Kata Praswad, vonis 15 tahun penjara terhadap Setya Novanto pada peradilan tingkat pertama sebetulnya memberikan harapan yang baik untuk memberikan dampak jera terhadap Setya Novanto. Akan tetapi, belakangan harapan tersebut mulai sirna ketika Mahkamah Agung (MA) mulai meringankan hukumannya menjadi 12,5 tahun penjara melalui Peninjauan Kembali (PK).

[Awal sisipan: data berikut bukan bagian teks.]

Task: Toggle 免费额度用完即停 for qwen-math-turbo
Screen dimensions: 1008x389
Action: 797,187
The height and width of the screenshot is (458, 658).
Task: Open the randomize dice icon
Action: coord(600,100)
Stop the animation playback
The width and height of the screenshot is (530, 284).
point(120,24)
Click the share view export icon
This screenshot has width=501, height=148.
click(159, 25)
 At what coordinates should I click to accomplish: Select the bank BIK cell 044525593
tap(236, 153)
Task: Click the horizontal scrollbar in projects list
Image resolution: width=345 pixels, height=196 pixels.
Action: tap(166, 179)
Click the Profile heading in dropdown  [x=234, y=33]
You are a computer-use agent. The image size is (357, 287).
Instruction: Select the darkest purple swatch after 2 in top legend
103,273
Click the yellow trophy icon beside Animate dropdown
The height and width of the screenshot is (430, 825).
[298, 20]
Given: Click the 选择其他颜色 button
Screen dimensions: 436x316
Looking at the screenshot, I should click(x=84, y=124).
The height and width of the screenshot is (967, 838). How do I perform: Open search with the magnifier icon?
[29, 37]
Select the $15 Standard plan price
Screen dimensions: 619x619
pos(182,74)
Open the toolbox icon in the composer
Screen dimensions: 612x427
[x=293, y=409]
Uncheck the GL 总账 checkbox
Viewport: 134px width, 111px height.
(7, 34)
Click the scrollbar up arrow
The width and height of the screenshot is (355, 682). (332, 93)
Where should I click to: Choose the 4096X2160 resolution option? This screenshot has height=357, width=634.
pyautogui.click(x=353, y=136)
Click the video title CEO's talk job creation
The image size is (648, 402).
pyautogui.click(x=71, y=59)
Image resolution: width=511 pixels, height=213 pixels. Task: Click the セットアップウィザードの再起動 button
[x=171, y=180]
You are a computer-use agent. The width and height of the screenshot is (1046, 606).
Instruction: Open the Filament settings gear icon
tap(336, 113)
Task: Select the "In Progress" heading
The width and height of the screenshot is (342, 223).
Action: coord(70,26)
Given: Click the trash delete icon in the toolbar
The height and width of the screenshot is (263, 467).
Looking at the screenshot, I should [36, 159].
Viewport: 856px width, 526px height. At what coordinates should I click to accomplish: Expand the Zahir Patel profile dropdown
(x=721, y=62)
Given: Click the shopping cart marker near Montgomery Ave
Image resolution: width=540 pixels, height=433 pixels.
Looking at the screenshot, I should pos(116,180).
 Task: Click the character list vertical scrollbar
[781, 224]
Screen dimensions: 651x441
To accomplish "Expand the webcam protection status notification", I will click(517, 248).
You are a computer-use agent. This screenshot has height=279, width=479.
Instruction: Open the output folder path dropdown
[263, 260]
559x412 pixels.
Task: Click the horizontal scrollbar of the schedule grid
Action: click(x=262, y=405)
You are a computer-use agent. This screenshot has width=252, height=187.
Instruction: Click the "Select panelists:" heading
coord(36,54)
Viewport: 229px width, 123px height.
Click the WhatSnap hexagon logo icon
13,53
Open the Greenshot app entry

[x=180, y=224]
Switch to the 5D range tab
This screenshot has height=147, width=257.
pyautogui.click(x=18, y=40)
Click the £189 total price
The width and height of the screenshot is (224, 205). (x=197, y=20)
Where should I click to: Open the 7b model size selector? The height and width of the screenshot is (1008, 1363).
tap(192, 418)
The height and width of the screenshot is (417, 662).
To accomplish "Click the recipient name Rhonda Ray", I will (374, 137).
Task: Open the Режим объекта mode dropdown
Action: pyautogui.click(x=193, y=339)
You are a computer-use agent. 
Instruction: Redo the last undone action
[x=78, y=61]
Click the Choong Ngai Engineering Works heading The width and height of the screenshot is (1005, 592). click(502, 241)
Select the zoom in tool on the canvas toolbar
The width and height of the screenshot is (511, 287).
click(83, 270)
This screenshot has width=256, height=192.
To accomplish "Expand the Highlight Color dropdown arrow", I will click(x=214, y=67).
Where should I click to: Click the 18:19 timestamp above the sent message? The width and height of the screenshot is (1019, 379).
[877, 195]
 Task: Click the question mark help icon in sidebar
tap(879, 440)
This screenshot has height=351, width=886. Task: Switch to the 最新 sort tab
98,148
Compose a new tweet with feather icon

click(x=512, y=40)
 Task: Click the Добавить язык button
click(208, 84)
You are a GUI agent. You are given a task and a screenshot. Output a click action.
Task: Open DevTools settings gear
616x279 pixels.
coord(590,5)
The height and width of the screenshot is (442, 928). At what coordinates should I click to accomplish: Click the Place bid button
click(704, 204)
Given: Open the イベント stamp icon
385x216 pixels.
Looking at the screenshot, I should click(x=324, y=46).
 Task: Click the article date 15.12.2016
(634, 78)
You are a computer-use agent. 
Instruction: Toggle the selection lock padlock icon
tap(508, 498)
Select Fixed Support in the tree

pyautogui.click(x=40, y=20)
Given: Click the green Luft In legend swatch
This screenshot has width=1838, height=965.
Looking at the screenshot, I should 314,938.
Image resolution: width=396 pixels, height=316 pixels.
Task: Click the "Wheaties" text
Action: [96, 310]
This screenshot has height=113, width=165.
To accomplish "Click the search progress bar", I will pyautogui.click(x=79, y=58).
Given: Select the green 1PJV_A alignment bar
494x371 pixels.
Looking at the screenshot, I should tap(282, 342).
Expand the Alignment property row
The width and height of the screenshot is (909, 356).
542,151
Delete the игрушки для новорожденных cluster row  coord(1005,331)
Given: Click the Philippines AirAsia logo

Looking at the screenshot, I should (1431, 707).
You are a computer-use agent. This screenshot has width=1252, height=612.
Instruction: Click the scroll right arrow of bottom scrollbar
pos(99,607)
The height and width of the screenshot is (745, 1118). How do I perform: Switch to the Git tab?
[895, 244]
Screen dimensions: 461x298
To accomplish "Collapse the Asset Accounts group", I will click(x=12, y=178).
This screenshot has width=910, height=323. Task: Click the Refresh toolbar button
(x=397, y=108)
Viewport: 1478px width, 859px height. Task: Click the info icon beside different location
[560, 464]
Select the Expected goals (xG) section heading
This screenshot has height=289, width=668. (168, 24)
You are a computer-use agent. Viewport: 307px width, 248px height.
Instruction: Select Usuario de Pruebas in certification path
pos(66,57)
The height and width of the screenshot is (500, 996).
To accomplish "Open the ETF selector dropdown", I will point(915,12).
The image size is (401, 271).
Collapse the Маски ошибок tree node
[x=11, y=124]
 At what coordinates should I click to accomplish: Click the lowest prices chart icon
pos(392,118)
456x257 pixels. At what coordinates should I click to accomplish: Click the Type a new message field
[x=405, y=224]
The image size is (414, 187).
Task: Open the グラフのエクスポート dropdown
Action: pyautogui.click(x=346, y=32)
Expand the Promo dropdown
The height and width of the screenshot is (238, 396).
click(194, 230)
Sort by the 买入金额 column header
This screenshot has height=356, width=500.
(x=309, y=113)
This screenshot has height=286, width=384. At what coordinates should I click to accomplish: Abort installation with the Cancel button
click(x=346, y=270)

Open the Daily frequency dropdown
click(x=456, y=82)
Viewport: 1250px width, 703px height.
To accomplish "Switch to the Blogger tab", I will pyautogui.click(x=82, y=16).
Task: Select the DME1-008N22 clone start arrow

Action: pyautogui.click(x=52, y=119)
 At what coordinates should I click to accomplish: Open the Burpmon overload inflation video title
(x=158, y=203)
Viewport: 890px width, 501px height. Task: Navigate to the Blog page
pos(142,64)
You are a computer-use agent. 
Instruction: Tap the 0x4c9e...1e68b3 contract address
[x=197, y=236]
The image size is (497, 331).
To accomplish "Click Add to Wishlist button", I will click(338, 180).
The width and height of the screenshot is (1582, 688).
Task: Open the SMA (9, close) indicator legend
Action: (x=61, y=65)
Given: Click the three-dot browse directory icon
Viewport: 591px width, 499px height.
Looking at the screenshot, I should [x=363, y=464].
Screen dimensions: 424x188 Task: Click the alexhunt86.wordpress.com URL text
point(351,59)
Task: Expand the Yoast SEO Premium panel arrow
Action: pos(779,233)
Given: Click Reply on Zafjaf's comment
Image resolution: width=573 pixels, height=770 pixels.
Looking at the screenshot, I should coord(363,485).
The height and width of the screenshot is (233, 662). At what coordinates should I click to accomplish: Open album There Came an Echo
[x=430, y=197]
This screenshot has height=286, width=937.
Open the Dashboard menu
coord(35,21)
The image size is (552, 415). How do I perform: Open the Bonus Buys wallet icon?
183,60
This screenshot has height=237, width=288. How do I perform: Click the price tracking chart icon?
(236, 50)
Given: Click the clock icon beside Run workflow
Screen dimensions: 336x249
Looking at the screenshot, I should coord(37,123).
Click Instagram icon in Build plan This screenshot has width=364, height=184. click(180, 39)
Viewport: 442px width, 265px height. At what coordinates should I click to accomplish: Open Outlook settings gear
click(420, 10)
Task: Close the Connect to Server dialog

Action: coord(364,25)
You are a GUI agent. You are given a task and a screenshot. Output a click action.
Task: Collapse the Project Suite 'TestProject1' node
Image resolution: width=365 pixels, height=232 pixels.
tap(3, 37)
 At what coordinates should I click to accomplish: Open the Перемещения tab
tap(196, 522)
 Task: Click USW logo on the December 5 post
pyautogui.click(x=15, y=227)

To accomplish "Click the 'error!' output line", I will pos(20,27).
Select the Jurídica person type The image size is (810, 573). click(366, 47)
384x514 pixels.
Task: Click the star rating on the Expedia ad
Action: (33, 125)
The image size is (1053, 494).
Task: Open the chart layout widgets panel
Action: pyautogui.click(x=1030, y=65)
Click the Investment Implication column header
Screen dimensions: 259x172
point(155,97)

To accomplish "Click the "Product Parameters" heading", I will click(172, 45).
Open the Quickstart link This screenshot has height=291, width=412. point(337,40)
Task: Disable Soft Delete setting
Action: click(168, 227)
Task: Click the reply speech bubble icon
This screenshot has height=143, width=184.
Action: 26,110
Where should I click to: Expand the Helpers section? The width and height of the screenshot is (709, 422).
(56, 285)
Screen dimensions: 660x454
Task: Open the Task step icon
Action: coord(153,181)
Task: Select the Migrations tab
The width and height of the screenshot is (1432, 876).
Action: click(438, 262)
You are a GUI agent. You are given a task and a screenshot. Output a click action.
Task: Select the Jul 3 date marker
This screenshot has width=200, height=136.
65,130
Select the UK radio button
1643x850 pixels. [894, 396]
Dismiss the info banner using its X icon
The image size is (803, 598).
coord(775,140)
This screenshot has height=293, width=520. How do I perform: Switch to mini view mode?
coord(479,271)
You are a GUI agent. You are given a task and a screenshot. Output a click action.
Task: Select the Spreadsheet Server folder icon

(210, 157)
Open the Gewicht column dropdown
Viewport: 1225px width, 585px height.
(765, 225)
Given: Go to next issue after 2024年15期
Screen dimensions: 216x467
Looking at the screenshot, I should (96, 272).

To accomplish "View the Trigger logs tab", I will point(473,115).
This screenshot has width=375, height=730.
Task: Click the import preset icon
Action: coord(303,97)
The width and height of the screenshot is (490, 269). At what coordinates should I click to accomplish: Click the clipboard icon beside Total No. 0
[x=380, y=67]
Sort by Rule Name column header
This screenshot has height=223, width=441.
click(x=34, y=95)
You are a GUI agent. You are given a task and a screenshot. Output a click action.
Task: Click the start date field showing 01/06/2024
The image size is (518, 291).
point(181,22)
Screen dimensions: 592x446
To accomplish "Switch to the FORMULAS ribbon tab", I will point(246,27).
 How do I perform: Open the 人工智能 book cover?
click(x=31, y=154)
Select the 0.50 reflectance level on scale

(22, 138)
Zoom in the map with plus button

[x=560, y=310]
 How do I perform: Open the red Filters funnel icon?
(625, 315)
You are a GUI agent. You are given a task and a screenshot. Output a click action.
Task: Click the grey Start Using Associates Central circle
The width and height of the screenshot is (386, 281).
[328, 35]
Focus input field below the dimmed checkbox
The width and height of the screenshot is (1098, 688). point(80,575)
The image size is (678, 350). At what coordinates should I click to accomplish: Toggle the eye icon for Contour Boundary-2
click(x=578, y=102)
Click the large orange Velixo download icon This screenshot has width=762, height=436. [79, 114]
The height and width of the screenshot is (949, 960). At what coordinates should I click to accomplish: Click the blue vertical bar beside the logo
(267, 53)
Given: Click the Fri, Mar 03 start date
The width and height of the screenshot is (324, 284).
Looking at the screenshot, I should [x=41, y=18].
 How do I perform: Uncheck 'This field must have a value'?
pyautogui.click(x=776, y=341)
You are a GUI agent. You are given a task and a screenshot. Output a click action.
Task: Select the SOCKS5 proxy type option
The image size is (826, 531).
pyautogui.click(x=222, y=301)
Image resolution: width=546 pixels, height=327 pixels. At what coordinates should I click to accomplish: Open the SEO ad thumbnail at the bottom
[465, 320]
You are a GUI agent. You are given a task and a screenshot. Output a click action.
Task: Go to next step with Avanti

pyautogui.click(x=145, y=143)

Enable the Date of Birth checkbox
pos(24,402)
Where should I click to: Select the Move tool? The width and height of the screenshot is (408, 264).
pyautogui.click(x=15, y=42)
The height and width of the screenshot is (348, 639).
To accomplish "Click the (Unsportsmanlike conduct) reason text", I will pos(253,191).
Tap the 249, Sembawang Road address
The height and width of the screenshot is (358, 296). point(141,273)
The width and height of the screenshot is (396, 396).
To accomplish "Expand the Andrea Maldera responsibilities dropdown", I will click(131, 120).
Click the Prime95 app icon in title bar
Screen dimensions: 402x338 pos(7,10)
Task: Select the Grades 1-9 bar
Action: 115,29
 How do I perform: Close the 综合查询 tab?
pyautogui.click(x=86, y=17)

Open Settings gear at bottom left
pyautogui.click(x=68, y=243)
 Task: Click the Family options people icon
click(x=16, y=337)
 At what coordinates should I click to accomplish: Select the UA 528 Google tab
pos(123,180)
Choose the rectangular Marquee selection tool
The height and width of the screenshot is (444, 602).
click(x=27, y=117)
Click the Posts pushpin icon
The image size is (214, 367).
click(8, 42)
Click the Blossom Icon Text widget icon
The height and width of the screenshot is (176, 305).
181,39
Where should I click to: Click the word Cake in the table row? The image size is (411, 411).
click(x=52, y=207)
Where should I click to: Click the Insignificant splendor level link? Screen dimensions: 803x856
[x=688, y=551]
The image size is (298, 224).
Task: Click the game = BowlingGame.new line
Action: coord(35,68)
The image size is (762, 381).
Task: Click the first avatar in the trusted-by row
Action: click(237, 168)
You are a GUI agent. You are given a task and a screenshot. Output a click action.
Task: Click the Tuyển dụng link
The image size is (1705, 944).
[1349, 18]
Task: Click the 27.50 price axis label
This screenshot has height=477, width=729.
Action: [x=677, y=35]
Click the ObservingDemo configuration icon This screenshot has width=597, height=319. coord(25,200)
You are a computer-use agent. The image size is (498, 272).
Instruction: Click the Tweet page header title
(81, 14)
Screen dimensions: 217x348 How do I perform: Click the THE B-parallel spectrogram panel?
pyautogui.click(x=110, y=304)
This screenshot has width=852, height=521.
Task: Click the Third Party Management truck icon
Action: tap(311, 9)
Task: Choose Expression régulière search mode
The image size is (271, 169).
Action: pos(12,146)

Selama menjalani pemidanaan di Penjara Sukamiskin, Bandung, Jawa Barat (Jabar), Setya Novanto pun beberapa kali mendapatkan korting hukuman. Dan puncaknya pada pemberian remisi HUT Indonesia ke-80 yang berujung pada bebasnya Setya Novanto dari pemenjaraan.
Meskipun masih status bebas bersyarat, kata Praswad, keringanan hukuman terhadap aktor ‘Kepala Benjol Bakpao’ itu menunjukkan inkonsistensi pemerintah dalam misi pemberantasan korupsi. “Akumulasi keringanan yang diterima Setya Novanto berupa remisi, PK, hingga PB berpotensi menciptakan preseden yang buruk bagi pemberantasan korupsi di Indonesia,” kata Praswad.
“Masyarakat akan menafsirkan bahwa koruptor kelas berat yang bisa mengakali sistem hukum untuk mendapatkan kebebasan yang lebih cepat,” ujar Praswad menambahkan.
Dari masa pidana dan hingga bebasnya kini, Setya Novanto nyaris hanya menjalani hukuman selama 8 tahun. “Dan ini jelas sangat bertentangan dengan semangat pemberantasan korupsi yang sering digaungkan pemerintah, termasuk oleh Presiden Prabowo Subianto yang menegaskan komitmennya untuk menindak tegas pelaku korupsi,” kata Praswad.
Menurut Praswad, meskipun pemberian remisi yang berujung pada status bebas bersyarat Setya Novanto tak bisa direvisi. Tetapi ia mengingatkan, bebasnya Setya Novanto tersebut melalui remisi 17 Agustus 2025 merupakan hadiah yang menyakitkan bagi masyarakat yang dirugikan atas perbuatan korupsi yang dilakukan Setya Novanto. “Pembebasan Setya Novanto ini, kado kemerdekaan yang sangat menyakitkan,” ujar Praswad.